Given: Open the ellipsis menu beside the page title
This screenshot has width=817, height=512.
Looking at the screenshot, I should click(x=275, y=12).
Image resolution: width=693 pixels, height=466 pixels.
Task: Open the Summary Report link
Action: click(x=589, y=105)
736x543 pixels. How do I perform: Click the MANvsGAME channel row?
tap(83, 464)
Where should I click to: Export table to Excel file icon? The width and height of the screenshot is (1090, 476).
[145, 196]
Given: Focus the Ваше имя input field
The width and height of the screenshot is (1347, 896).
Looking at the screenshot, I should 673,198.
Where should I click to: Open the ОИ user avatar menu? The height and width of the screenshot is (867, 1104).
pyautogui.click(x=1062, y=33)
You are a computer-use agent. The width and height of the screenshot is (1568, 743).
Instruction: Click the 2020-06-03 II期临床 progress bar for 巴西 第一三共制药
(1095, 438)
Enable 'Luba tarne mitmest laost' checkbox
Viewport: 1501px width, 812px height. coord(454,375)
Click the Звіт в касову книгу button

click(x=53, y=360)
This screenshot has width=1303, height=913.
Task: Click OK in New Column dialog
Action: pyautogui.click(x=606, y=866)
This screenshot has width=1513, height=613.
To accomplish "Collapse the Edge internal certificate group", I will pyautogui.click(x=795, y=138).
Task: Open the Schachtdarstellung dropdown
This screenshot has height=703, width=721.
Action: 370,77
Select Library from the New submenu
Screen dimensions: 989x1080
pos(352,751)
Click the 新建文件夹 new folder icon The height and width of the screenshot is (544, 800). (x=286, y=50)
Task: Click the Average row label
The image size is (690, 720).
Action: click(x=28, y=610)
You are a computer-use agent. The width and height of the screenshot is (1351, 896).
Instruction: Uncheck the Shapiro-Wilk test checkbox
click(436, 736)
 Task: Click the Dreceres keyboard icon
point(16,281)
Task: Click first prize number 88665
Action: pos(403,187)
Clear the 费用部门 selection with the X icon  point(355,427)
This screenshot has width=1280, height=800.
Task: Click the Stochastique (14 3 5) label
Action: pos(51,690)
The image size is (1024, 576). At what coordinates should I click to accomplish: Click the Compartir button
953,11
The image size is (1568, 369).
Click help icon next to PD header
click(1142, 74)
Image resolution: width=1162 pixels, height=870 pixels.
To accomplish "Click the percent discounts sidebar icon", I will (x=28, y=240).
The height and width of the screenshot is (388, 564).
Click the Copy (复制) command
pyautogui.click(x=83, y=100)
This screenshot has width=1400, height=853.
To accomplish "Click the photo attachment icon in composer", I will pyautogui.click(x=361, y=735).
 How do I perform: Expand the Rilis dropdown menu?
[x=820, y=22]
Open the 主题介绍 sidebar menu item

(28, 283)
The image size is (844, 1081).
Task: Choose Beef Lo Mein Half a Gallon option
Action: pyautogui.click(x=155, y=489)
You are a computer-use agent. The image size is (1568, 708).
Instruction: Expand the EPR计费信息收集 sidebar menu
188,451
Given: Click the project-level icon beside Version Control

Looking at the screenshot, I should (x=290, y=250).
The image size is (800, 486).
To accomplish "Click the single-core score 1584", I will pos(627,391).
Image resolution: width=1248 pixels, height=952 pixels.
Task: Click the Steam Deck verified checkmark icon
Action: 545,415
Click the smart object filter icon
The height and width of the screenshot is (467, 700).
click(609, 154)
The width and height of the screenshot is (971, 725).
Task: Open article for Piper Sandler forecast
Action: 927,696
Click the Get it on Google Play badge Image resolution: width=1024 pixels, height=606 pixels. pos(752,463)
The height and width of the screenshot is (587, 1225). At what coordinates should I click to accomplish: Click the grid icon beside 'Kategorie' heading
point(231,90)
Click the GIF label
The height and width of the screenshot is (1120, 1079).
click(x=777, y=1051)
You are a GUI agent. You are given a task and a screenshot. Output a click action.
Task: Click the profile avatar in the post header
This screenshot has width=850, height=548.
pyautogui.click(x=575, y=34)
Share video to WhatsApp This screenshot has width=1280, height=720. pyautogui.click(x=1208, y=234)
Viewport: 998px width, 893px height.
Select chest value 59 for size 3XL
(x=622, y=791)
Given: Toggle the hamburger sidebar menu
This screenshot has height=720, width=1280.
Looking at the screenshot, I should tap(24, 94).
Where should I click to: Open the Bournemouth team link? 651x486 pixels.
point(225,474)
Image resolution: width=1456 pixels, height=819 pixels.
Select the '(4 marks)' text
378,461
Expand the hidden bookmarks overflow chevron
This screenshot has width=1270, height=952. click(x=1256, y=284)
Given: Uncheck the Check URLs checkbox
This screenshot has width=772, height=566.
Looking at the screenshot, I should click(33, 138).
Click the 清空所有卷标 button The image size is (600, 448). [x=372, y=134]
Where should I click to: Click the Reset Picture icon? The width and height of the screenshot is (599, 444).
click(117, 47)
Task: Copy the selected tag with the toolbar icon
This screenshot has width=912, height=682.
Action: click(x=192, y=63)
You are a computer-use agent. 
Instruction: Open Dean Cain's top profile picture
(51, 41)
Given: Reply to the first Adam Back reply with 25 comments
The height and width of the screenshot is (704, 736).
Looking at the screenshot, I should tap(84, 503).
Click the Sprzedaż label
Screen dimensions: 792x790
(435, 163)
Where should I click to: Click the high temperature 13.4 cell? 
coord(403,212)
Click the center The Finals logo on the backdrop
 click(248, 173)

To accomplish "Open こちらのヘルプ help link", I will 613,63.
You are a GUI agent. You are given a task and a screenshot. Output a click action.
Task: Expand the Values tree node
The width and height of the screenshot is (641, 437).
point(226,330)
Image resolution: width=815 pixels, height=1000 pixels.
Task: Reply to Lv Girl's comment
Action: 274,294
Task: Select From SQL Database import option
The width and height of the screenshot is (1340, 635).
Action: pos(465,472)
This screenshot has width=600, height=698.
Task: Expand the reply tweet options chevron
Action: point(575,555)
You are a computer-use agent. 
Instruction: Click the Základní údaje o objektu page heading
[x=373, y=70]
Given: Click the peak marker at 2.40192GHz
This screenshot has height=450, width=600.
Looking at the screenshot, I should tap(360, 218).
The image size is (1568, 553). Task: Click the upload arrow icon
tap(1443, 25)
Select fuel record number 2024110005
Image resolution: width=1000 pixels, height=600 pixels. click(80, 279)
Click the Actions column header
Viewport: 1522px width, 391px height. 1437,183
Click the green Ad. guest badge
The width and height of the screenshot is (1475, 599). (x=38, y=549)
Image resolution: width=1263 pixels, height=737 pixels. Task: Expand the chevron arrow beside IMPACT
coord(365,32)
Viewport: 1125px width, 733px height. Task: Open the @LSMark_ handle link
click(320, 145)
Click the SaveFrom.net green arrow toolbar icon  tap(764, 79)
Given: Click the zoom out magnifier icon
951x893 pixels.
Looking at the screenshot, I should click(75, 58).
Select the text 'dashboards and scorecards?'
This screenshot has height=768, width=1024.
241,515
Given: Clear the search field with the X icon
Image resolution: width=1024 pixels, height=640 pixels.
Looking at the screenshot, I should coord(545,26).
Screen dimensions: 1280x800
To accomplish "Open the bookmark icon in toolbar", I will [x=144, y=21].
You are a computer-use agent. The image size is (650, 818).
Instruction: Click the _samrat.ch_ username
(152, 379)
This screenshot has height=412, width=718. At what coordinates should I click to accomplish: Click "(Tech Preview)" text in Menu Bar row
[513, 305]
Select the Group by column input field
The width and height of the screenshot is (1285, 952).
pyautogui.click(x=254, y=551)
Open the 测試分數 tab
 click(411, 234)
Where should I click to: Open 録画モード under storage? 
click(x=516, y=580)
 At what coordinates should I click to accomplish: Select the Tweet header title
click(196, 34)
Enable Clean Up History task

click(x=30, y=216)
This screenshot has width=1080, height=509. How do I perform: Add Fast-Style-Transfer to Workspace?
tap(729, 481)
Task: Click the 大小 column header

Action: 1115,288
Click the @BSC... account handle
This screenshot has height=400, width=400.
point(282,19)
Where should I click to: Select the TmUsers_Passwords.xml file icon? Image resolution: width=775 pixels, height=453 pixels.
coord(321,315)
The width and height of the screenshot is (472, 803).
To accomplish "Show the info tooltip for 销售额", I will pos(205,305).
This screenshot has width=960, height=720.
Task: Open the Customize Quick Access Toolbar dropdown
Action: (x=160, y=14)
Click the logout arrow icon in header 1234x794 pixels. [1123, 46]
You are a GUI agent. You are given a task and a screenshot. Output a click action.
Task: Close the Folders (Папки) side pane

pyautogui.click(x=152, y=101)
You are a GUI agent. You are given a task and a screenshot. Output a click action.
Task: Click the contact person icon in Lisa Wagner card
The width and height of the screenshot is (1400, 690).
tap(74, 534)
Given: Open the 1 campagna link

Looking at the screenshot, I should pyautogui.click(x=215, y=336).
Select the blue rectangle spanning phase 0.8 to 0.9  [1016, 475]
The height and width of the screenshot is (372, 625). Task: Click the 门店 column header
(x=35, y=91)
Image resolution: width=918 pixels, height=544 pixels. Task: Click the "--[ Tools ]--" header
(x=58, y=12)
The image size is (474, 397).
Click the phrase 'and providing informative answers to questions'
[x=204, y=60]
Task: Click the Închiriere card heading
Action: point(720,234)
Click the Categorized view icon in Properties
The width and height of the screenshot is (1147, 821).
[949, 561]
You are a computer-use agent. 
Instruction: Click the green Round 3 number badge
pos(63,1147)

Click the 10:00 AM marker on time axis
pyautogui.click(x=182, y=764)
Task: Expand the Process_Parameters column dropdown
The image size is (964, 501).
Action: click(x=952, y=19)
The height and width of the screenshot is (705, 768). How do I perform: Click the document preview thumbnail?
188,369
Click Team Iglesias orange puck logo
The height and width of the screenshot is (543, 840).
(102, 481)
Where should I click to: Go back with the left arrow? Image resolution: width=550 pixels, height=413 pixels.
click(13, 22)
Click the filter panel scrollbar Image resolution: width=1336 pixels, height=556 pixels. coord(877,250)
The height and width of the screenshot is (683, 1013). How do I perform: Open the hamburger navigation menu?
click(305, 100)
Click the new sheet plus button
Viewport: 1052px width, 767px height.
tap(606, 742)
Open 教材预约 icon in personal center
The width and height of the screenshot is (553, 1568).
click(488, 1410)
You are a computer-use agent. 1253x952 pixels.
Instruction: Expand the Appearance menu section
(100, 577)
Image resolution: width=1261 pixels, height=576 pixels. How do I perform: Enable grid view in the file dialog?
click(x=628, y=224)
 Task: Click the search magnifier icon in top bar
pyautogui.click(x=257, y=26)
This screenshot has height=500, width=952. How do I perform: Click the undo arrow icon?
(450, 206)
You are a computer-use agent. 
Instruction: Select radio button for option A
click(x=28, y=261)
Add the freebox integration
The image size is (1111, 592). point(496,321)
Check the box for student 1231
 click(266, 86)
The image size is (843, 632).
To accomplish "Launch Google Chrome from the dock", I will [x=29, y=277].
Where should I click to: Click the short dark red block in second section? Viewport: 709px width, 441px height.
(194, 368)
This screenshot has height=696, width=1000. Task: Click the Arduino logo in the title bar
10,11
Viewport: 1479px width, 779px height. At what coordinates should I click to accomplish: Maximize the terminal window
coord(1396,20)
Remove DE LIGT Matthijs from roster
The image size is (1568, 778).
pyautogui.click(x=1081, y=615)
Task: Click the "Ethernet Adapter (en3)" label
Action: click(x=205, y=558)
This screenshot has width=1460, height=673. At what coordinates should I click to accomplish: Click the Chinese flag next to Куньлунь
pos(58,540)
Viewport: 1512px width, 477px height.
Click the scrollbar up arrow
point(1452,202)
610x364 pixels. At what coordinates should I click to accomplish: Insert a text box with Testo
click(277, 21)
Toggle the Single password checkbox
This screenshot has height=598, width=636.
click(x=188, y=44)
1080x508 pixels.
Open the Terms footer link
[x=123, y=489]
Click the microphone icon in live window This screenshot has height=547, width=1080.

══════════════════════════════

● WHAT THE EXERCISE ASKS:
From the line with "The height and width of the screenshot is (683, 1013)." to the final line of the entries above, return every line exactly as written.

● COMPLETED EXERCISE:
The height and width of the screenshot is (683, 1013). How do I perform: Open the hamburger navigation menu?
click(305, 100)
Click the new sheet plus button
Viewport: 1052px width, 767px height.
tap(606, 742)
Open 教材预约 icon in personal center
The width and height of the screenshot is (553, 1568).
click(488, 1410)
You are a computer-use agent. 1253x952 pixels.
Instruction: Expand the Appearance menu section
(100, 577)
Image resolution: width=1261 pixels, height=576 pixels. How do I perform: Enable grid view in the file dialog?
click(x=628, y=224)
 Task: Click the search magnifier icon in top bar
pyautogui.click(x=257, y=26)
This screenshot has height=500, width=952. How do I perform: Click the undo arrow icon?
(450, 206)
You are a computer-use agent. 
Instruction: Select radio button for option A
click(x=28, y=261)
Add the freebox integration
The image size is (1111, 592). point(496,321)
Check the box for student 1231
 click(266, 86)
The image size is (843, 632).
To accomplish "Launch Google Chrome from the dock", I will [x=29, y=277].
Where should I click to: Click the short dark red block in second section? Viewport: 709px width, 441px height.
(194, 368)
This screenshot has height=696, width=1000. Task: Click the Arduino logo in the title bar
10,11
Viewport: 1479px width, 779px height. At what coordinates should I click to accomplish: Maximize the terminal window
coord(1396,20)
Remove DE LIGT Matthijs from roster
The image size is (1568, 778).
pyautogui.click(x=1081, y=615)
Task: Click the "Ethernet Adapter (en3)" label
Action: click(x=205, y=558)
This screenshot has width=1460, height=673. At what coordinates should I click to accomplish: Click the Chinese flag next to Куньлунь
pos(58,540)
Viewport: 1512px width, 477px height.
Click the scrollbar up arrow
point(1452,202)
610x364 pixels. At what coordinates should I click to accomplish: Insert a text box with Testo
click(277, 21)
Toggle the Single password checkbox
This screenshot has height=598, width=636.
click(x=188, y=44)
1080x508 pixels.
Open the Terms footer link
[x=123, y=489]
Click the microphone icon in live window This screenshot has height=547, width=1080.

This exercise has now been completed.